(Records excerpted from a collection)
----------

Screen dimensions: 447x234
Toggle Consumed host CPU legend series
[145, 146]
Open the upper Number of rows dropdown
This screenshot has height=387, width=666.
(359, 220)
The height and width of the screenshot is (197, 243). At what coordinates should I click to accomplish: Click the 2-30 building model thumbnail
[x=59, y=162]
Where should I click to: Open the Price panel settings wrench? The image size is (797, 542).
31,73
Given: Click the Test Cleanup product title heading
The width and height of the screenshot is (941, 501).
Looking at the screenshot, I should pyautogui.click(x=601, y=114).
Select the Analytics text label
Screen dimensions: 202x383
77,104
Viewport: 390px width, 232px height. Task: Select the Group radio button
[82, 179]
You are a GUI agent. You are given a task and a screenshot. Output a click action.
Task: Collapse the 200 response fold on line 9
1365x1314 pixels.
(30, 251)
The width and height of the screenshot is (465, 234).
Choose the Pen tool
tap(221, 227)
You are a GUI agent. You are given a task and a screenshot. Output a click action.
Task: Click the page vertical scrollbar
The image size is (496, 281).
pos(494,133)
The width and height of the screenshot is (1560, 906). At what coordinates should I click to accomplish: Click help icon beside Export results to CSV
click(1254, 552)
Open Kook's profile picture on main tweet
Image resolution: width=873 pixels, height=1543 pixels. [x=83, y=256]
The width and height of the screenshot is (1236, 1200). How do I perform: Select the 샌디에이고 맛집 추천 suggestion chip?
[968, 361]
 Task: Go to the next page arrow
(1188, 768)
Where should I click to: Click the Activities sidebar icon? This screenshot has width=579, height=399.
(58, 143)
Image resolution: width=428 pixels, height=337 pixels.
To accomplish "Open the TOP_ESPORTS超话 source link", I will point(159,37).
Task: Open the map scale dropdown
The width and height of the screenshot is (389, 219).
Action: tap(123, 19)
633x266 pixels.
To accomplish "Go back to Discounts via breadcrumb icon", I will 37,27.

----------

- [Exercise brief]:
Each line of the records above that holds the word "dropdown" should be counted, and only the final number stated.

- [Task result]:
2